From day one, your partner will have her hands full with the new baby, and the new baby will have eyes for nobody but your partner. While it’s great (and vital for your relationship with your new child) to get your hands dirty changing nappies and rocking them off to sleep, your main role will likely be one of support – keeping the place clean, making dinners, doing the shopping; that kind of thing. It’s still heroic – just in, like, a different way.
When they cry, don’t tune out – tune in.
New babies cry. A lot. It doesn’t matter if they seem perfectly content, within seconds their faces can suddenly scrunch up and they’ll start belting out their sad little bleats. Hard as it might be, listen carefully and you’ll quickly realise each cry is different. This one means she’s tired, this one means he’s hungry, and this scream means she doesn’t like the footy and wants you to change the channel. Soon you’ll be an expert.
Know your emergency options.
There’ll be times at first when you’ll want quick advice or an expert’s opinion. Have a list of important numbers ready on your phone just in case, including your midwife, obstetrician and GP. The breastfeeding helpline is excellent if your partner is struggling with feeding, while the government offers a counselling and advice helpline for parents of children up to a year old.
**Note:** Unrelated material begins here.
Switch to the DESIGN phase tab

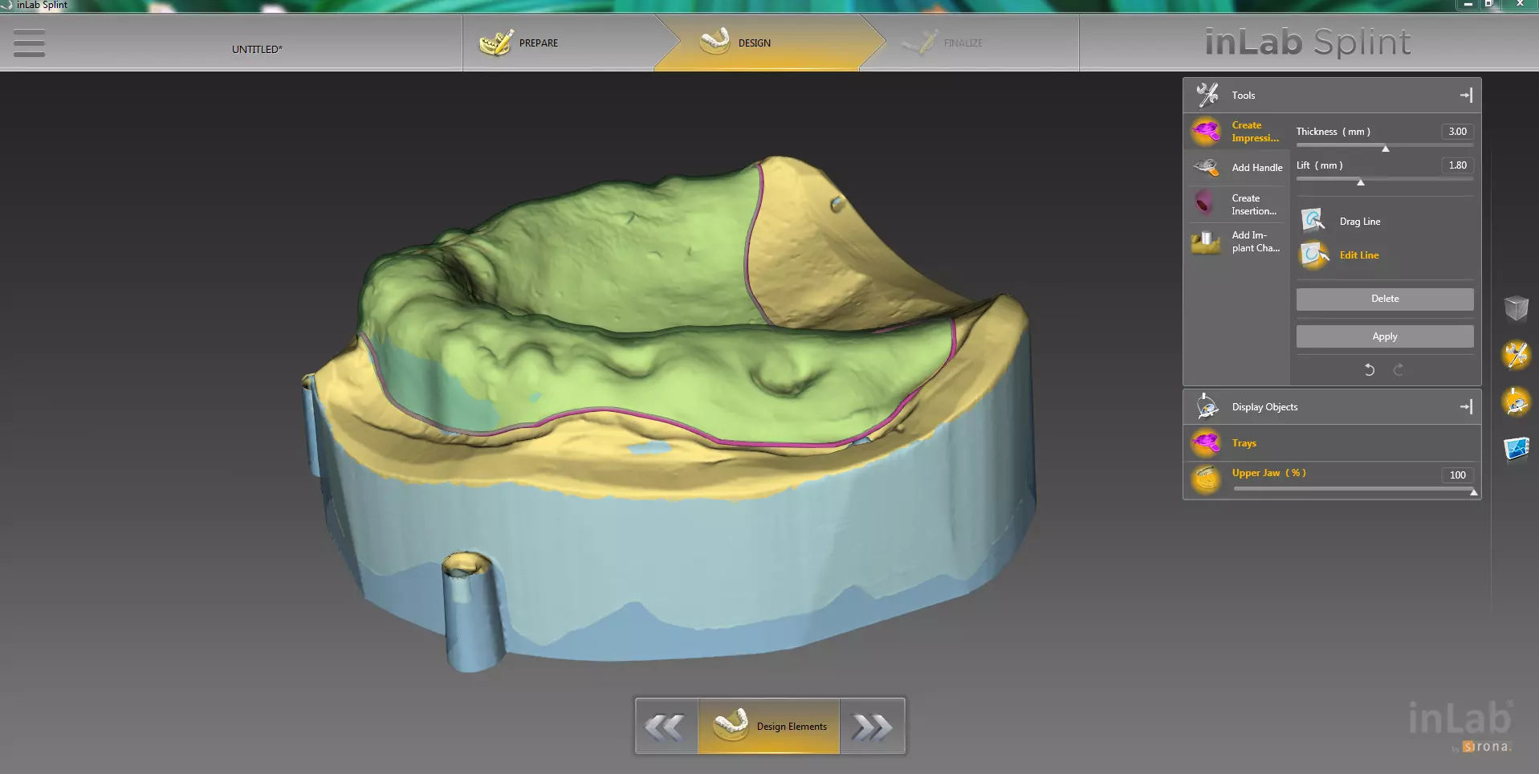[x=755, y=43]
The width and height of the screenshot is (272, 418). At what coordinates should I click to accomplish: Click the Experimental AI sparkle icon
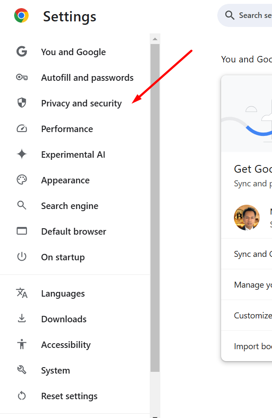click(21, 155)
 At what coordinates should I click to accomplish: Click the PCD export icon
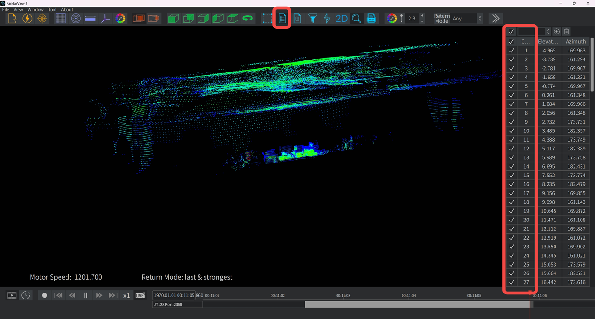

Exercise the three Ps – Patience, Patience and Proactivity.
Waking up three times a night can make you feel like you’ve been in several car crashes – you’ll probably look like it, too. But rather than lying in bed cursing, offer to help with the wake-ups, especially if your partner is expressing or you’re formula feeding. Being patient and proactive can feel energising and, weirdly, can even help you feel less tired the next day.
Make it up as you go along.
Seriously! Of course, it’s easy to get on the net to check every last thing and, at times, you’ll be grateful all that information is so accessible. But try not to lose sight of your own intuition – after all, it’s what generations of parents have relied on. And remember all kids are different, just as all dads are different. Only you are the dad to your child, so trust yourself.